The point of making all these characters the villains is that they’re reflective of a much bigger enemy that’s been stalking Batman since before he even was Batman: loss.  Together with Batman each of these 4 characters represents a way we deal with loss or even the perception of loss.  For Councilmen Reeves it was the threat of losing his first campaign that drove him to sell out Andrea’s father to the mob, destroying two lives.  That decision defines his character as a man who uses the misery of others for his own goals and easily the film’s most despicable villain.  Conversely Andrea represents almost a completely collapse in the face of loss, losing herself and any future she ever might have had in her quest for vengeance.  There’s a very poignant line in the film’s climax where Alfred suggests to Bruce that Andrea didn’t want to be saved, that perfectly sums up her character.  For her the loss she’s suffered, not just the death of her father but the life she could’ve had with Bruce, is so incalculable that there’s no point to anything in her world but vengeance.  It genuinely seems like her plan was always meant to end with her own death to conclude her string of killings.  
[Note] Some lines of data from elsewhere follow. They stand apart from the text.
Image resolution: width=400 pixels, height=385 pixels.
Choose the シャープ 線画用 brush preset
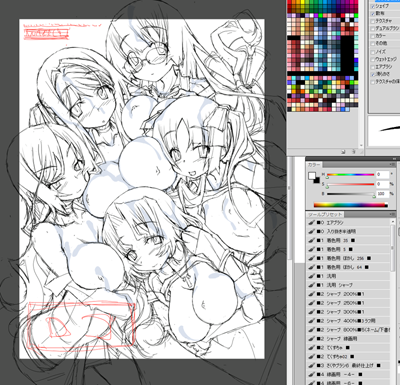348,339
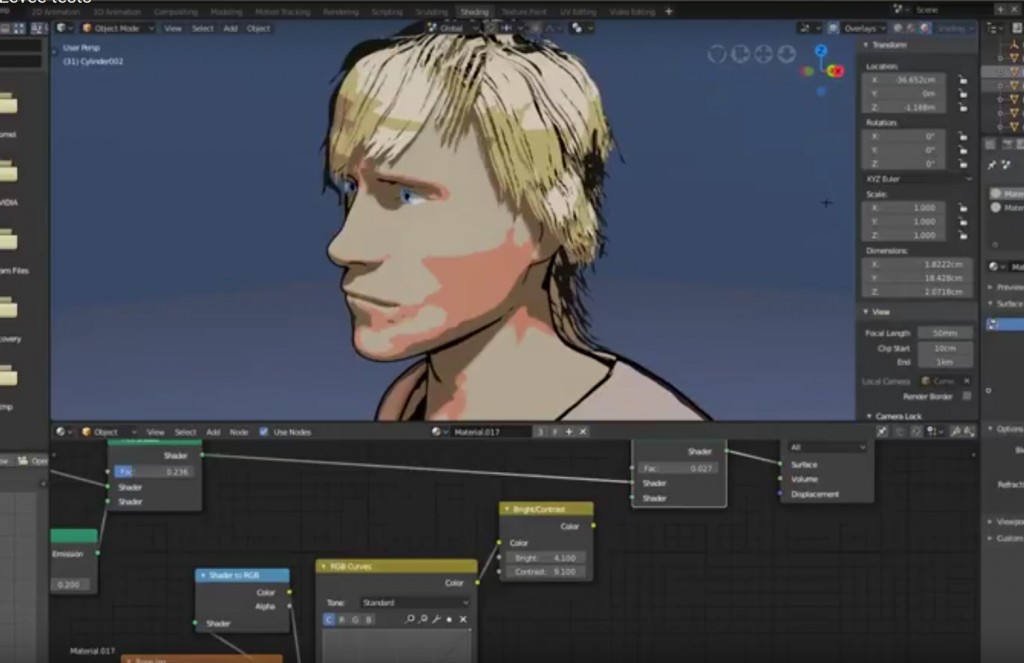Unlink Material.017 with the X icon
The width and height of the screenshot is (1024, 663).
[x=583, y=432]
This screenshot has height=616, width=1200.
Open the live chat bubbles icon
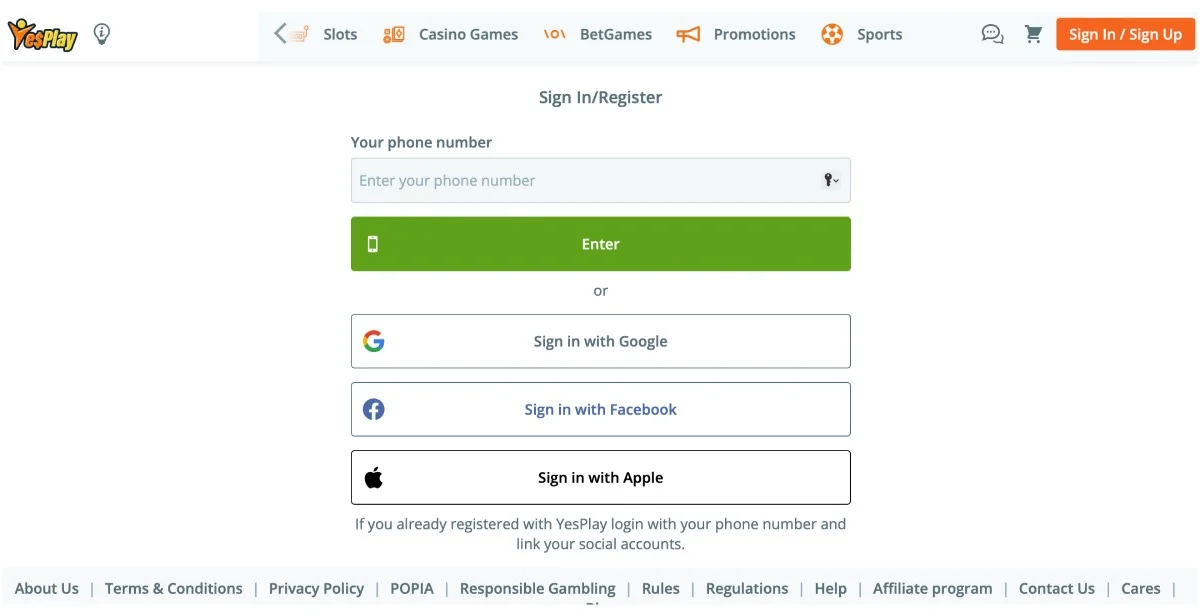click(992, 34)
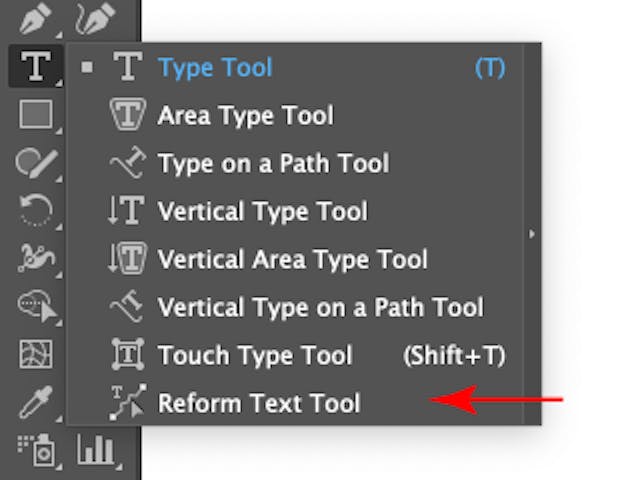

And finally there’s the Joker, the living embodiment of the shattered lives and broken tomorrows that inform the entire cast.  The Joker is an instrument of loss, destroying Andrea, Bruce, and eventually even Reed’s life.  Additionally he represents how the force of loss can follow us even past its genesis point, shown in how the Joker transitioned from destroying Andrea’s life to becoming a prominent destructive figure in Batman’s.  Finally he’s the living embodiment of lost chances, taking up residence in the ramshackle and broken down World’s Fair that once represented Bruce and Andrea’s brighter tomorrow. 
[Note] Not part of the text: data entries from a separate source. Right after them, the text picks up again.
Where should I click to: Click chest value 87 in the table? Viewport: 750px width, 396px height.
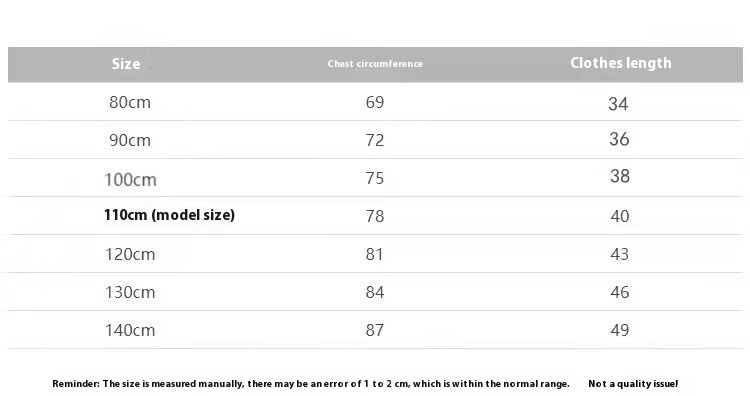[x=375, y=330]
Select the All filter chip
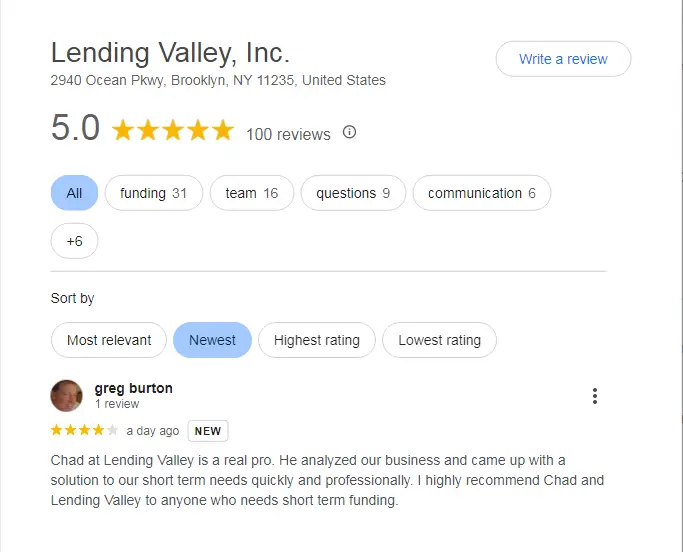Screen dimensions: 683x552 point(74,193)
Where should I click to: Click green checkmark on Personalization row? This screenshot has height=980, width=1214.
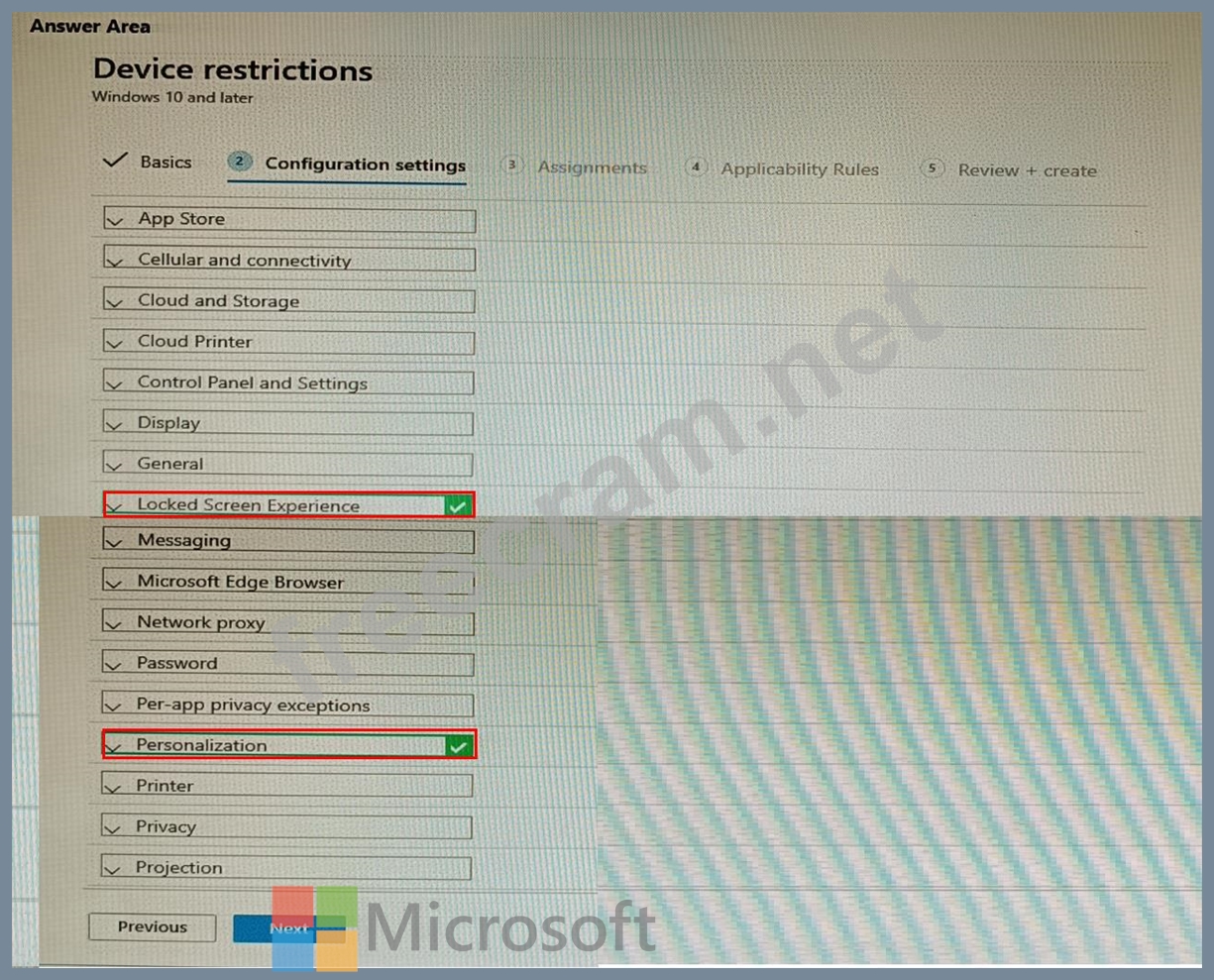458,746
Of the entire main cast Bruce Wayne is the only one who represents a positive means of approaching loss: accepting it.  That’s the central point to the idea of Bruce giving up Batman to be with Andrea only to return to it after she leaves him to go into hiding.   In this case being Batman for him isn’t about trying to undo his parent’s death or the inability to accept the meaningless of it, but rather to accept the life he lost with Andrea and build something else in its place.  He doesn’t fall into the pit of vengeance or scramble to reclaim what he’s lost using other people’s lives as stepping stones, instead he does what Batman always does, he turns heart break into strength and motivation.  That’s why Mask of the Phantasm is the best Batman film, it’s the one that truly understands the most important definition of the character, that Batman’s greatest strength isn’t his money, his training, or even his wits, it’s the ability to turn the awful randomness of life into something better.